Guides / distributions, histogram

How Histograms Work

Because distributions are way more interesting than means and medians.

By Nathan Yau

The histogram is one of my favorite basic chart types, because it lets you quickly see the shape and distribution of a dataset. However, a lot of people don’t know what a histogram shows or how the chart works.

This is a guide for that. Because seeing distributions is way more interesting than means and medians, which oftentimes overgeneralize.

Start with some random data. We don’t care what the data is about right now. All you need to know is that darker dots represent higher values, and lighter dots represent lower values. The positions of the dots are random and don’t mean anything.

Given the random positions, it’s tough to make out any patterns in the data. Are there more data points on the low end or on the high end? What about values in the middle?

A straightforward thing to do: Line up all the dots in increasing order from left to right. You get something that looks like a gradient and takes up a lot of horizontal space.

It’s still not obvious how frequently different values appear. You could count, but that defeats the purpose of visualizing the data. Just make a table if you’re going to count.

How about if you put dots with the same (rounded) values in a stack and still sort horizontally? You get several stacks (or columns) of dots placed horizontally based on their values. Now you can easily see higher and lower stacks and where they sit on the value axis (the x-axis). Most of the data falls into the middle with fewer as you move out to the edges.

You can make out the shape of the data and see individual data points. But what if you have a million data points instead of a hundred. There are only so many pixels on the screen or so much space on paper to show the individual dots. So instead, you can abstract the dot columns into bars. Bar heights match the heights of the dot columns.

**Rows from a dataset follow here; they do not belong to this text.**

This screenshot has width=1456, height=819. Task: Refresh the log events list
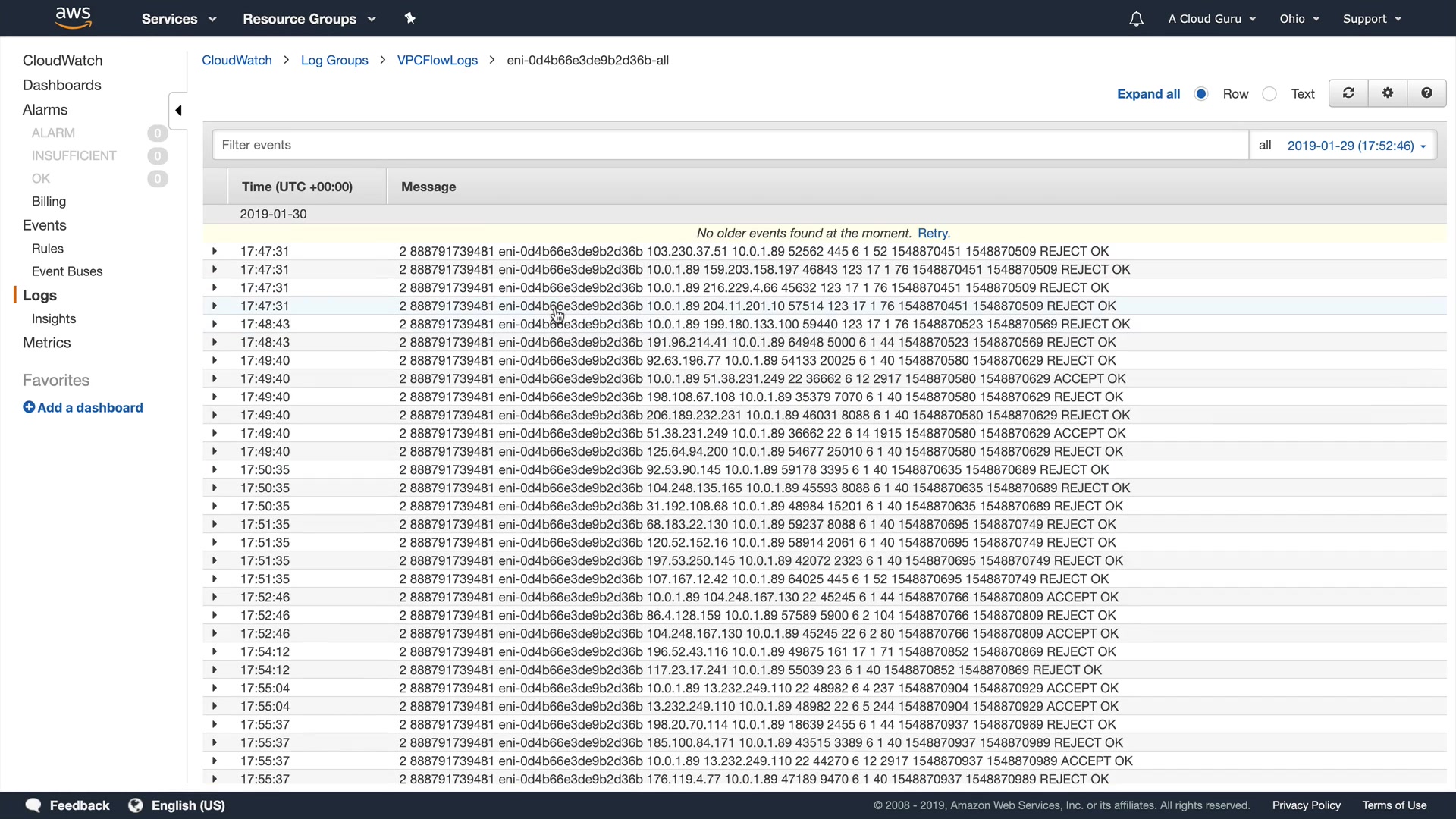point(1348,93)
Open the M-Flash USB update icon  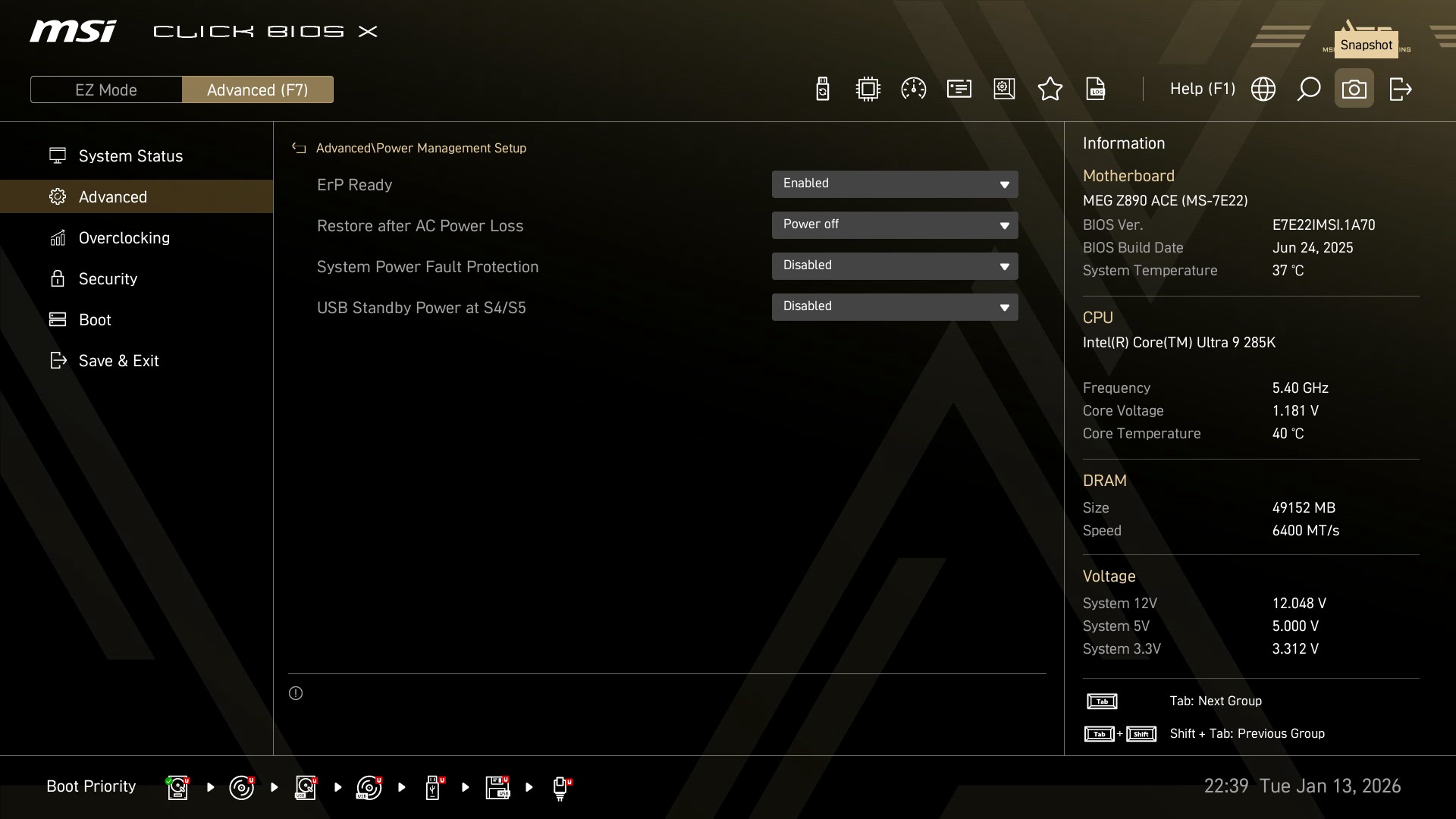coord(822,89)

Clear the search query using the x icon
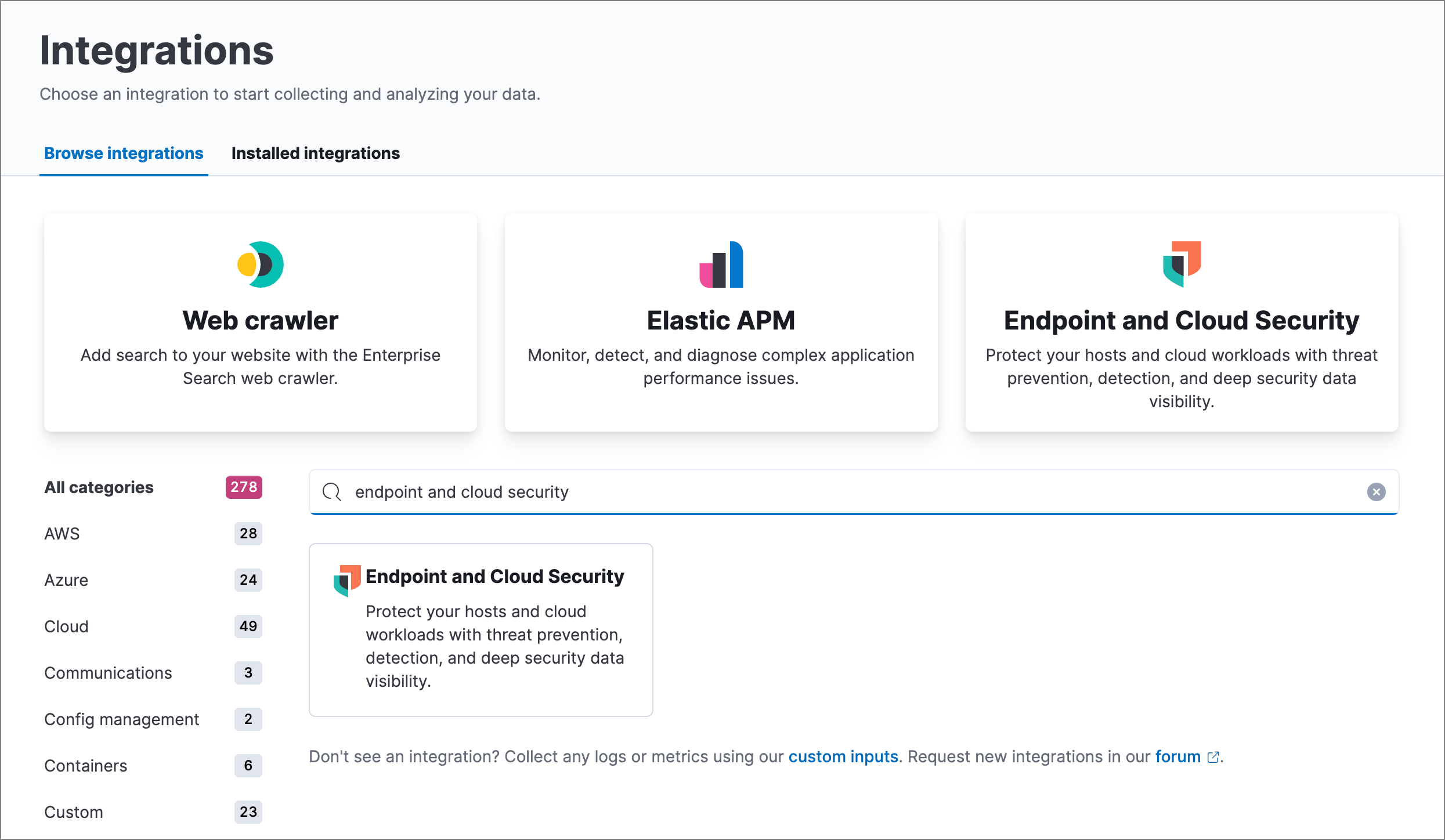pyautogui.click(x=1376, y=492)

The bars make the shape of the data straightforward. Again, you see higher frequencies in the middle of the value spectrum and then the bar heights taper off as you move away from the middle.

When you see just means and medians, you only see a sliver of the middle and miss out on all the details of the full dataset. Maybe the spread is wider. Maybe it’s really narrow. Maybe the shape favors the left side or the right side.

In this example, the shape is mostly centered, and if you’ve taken a statistics course, you might recognize it as a normal distribution. All the recurring shapes tend to have a name like Poisson distribution, uniform, binomial, etc. If you know all the distributions, then that’s great, but you don’t have to know the names to get use out of them. Here are a handful of common distributions:

In any case, the challenge I think in understanding histograms and communicating with them is the jump from stacked dots to the abstracted rectangles. Keep this step in mind when analyzing or presenting and the distributions will hopefully get the attention they deserve. Not everyone understands histograms, but we’ll get there eventually.